Kalmus has often said we need a billion climate activists, but for now he says he's particularly focused on getting scientists out into the streets. "Earth scientists are finally realizing, I think, that we actually have an important role to play in nurturing and lending legitimacy to this burgeoning movement. One of my main goals, personally, is to help get as many Earth scientists off the sidelines and causing good trouble as quickly as possible."
At the same time that the climate movement is growing, the use of litigation as a tool in the activist toolbox has exploded in recent years as well. There are now more than 1800 climate cases making their way through courts around the world at the moment, more than 1300 of which have been filed in the United States.
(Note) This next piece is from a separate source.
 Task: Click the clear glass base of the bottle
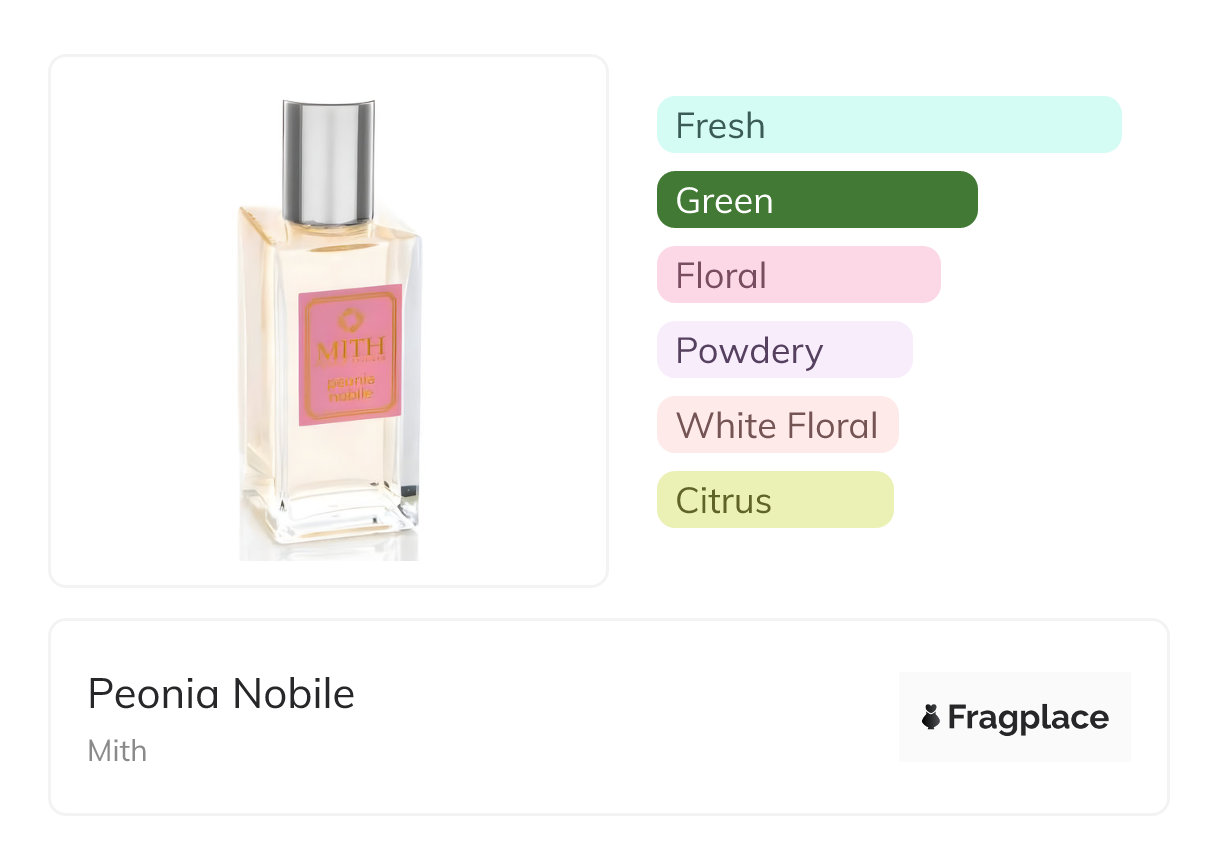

This IPCC Report for the first time named litigation as a tool for driving policy shifts. "Climate litigation is growing and can affect the outcome and ambition of climate governance," Chapter 13 notes. Elsewhere in the chapter, it adds: "Activism, including litigation, as well as the tactics of protest and strikes, have played a substantial role in pressuring governments to create environmental laws and environmental agencies tasked with enforcing environmental laws that aimed to maintain clean air and water in countries around the world."
So perhaps with a billion climate activists and a few thousand lawyers, and maybe a bit of help from the media, those vested interests might just begin to lose some power.